Iranian Woman Defiant Despite ‘Medieval’ Flogging For Hijab Violation

Source: RFE/RL’s RadioFarda

Roya Heshmati announced on Facebook last week that she had been lashed 74 times because of a social media post she made in April in which she could be seen without a hijab.

The lashes to Roya Heshmati’s body have triggered renewed condemnation of Iran’s harsh punishments against women for alleged crimes against “morality.”

But the official reason for carrying out the flogging is also being questioned, while the 33-year-old Kurdish-Iranian woman now faces the double jeopardy of having to defend herself against smears to her name.

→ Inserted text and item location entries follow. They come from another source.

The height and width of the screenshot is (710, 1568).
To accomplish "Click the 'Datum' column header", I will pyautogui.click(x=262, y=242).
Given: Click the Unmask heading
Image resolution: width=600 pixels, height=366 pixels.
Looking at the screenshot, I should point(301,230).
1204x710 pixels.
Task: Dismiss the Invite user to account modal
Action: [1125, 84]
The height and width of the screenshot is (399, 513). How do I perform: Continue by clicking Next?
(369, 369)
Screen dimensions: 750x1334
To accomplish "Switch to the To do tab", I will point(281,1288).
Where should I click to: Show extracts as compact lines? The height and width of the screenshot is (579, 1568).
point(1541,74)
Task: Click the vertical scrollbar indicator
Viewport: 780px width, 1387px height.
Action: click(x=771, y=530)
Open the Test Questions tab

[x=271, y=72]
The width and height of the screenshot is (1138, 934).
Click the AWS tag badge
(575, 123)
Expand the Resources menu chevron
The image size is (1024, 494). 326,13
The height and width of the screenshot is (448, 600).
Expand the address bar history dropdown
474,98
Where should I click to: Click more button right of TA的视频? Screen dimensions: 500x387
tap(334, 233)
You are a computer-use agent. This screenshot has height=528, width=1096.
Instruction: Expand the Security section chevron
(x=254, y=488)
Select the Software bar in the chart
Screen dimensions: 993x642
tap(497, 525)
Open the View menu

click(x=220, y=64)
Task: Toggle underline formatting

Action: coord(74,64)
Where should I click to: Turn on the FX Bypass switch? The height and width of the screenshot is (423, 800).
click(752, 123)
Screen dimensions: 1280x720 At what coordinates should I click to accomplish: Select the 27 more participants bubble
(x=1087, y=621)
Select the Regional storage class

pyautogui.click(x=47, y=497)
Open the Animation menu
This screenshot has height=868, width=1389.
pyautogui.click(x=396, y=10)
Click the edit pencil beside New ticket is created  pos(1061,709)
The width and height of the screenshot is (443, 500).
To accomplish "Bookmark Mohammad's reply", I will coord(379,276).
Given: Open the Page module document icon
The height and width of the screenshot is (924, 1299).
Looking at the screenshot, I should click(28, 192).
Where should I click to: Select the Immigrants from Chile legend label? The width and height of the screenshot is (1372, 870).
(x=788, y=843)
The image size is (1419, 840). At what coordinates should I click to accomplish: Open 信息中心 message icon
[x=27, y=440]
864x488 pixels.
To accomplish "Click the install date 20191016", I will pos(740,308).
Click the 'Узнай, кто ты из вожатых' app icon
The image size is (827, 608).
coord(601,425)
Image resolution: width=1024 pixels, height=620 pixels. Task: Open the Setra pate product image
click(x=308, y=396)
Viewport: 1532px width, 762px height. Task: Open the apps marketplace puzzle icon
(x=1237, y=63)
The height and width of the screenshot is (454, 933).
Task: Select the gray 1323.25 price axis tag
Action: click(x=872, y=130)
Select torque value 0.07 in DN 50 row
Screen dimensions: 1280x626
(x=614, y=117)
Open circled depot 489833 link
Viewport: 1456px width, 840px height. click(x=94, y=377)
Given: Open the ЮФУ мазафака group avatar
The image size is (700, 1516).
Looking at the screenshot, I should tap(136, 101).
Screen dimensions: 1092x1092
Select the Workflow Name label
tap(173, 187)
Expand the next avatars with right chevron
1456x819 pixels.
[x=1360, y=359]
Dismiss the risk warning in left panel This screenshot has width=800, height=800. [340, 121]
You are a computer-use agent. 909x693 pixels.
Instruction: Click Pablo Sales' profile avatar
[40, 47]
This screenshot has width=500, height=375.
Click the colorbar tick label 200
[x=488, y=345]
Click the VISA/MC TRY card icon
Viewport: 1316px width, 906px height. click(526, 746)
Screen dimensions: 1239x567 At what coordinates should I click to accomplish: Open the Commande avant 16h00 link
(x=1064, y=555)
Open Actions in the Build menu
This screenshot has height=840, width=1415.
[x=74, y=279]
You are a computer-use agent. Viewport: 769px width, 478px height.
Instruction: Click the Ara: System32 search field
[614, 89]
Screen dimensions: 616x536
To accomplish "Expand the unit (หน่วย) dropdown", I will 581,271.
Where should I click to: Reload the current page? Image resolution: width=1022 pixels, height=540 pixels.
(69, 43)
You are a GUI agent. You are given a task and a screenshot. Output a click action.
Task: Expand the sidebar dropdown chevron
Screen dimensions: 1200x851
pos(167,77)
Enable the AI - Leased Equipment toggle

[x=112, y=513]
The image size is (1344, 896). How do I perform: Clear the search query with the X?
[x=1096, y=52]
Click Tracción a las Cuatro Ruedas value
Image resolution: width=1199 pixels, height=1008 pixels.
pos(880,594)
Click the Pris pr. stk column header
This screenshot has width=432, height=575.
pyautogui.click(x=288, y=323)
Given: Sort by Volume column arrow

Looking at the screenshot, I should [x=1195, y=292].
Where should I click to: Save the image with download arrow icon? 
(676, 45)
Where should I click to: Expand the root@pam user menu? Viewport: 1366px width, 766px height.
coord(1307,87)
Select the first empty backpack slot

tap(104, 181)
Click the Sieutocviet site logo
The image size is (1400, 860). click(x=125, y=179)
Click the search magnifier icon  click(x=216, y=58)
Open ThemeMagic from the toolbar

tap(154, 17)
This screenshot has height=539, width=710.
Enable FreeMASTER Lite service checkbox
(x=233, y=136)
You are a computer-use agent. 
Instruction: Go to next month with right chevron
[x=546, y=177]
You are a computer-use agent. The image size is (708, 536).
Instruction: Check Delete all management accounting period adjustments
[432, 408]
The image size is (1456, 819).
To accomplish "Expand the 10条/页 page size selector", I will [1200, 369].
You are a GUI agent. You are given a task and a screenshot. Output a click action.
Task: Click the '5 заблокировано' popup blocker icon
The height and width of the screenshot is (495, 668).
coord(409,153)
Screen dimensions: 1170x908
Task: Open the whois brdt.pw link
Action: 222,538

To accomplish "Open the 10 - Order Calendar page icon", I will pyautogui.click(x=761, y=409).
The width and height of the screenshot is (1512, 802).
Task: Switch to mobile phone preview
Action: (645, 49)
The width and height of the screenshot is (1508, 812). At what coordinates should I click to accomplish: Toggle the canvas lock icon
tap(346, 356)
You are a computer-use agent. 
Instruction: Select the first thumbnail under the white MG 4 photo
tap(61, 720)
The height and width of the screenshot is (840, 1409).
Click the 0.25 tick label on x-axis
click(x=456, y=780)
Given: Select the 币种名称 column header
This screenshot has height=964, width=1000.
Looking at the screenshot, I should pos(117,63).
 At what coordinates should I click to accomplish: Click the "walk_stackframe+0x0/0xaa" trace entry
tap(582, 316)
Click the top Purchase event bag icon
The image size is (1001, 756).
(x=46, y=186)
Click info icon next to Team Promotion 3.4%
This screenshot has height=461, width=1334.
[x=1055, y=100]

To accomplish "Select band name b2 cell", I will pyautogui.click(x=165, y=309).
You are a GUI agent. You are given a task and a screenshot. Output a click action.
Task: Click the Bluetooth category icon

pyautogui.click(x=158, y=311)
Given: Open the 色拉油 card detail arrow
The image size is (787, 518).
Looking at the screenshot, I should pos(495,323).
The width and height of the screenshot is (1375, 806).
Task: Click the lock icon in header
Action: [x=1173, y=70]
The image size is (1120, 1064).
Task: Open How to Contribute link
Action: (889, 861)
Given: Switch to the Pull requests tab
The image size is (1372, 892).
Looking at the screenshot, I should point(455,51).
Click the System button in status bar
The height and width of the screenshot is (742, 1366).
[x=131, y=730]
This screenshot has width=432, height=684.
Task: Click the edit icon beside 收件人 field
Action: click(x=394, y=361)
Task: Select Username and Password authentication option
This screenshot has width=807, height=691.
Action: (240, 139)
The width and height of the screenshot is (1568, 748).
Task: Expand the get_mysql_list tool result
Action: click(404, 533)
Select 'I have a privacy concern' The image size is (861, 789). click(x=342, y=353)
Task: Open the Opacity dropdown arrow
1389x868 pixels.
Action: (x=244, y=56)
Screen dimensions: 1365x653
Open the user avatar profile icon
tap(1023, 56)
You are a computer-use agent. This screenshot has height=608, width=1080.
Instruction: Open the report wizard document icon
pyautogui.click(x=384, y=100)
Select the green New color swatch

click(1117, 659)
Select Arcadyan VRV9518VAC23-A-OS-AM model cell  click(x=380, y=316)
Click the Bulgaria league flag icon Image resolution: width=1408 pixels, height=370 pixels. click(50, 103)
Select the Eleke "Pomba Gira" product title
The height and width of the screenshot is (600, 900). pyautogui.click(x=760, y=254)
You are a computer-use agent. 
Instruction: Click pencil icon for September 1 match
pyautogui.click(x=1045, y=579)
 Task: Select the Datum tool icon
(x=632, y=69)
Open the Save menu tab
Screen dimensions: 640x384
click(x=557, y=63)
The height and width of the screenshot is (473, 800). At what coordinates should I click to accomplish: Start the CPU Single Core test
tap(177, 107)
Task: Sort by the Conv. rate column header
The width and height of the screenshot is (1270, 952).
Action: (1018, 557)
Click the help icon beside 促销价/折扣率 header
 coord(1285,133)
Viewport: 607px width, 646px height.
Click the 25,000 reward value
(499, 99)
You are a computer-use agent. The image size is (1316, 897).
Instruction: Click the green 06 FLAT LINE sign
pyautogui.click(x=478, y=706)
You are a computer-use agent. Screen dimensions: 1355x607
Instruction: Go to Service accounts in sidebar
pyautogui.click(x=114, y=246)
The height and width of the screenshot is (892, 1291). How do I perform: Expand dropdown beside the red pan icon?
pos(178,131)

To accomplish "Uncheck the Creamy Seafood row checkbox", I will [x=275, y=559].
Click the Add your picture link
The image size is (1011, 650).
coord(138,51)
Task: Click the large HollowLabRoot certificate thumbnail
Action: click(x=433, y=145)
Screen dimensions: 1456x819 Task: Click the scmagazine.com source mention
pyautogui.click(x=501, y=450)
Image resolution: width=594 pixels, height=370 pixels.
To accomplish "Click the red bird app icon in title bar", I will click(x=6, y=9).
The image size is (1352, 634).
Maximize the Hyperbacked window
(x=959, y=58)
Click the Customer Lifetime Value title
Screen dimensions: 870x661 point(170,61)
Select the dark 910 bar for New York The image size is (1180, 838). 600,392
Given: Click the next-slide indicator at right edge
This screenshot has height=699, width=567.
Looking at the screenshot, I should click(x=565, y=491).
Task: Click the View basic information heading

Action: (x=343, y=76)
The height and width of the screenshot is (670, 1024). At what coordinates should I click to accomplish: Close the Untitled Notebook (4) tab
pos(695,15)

Heshmati announced on Facebook last week that she had been lashed 74 times because of a social media post she made in April in which she could be seen without a hijab.

The incriminating post featured a photo from afar of her dressed in a red shirt and black skirt — an outfit that in much of the world would be considered conservative — walking down a popular Tehran street with her back to the camera.

The post led to Heshmati’s arrest and 11-day detention for appearing in public without her head scarf. Later she was charged with propaganda against the establishment, violating public decency and order, and disseminating immoral social media content.

Heshmati

While she was initially sentenced to 13 years in prison on those charges, the sentence was ultimately reduced upon appeal to a one-year suspended sentence, a three-year ban on leaving the country, a fine of about $25, and 74 lashes on her back.

This week, she was finally summoned to appear at a district prosecutor’s office in the Iranian capital, where her beating was administered on January 3. Afterward, the Tehran resident and native of Sanandaj — the second-largest city in the western Kurdistan Province — described the experience in detail on Facebook.

Heshmati wrote in the account of her punishment that she steadfastly refused to wear a hijab, despite threats by the man carrying out the flogging to initiate a new case against her for violating the hijab law.

Eventually, she said, her hands were cuffed behind her back, preventing her from removing the head scarf placed over her head by female court officers.

Heshmati was then led to a room she described as a “medieval torture chamber” where she was lashed in front of a judge by one of the many whips on display.

While the blows came as a shock, Heshmati wrote, she bore the pain while reciting the words of a song popularized during the Women, Life, Freedom protests that erupted in late 2022 across Iran after the death in police custody of Mahsa Amini, a native of Kurdistan Province who had been detained during a visit to Tehran for an alleged hijab violation.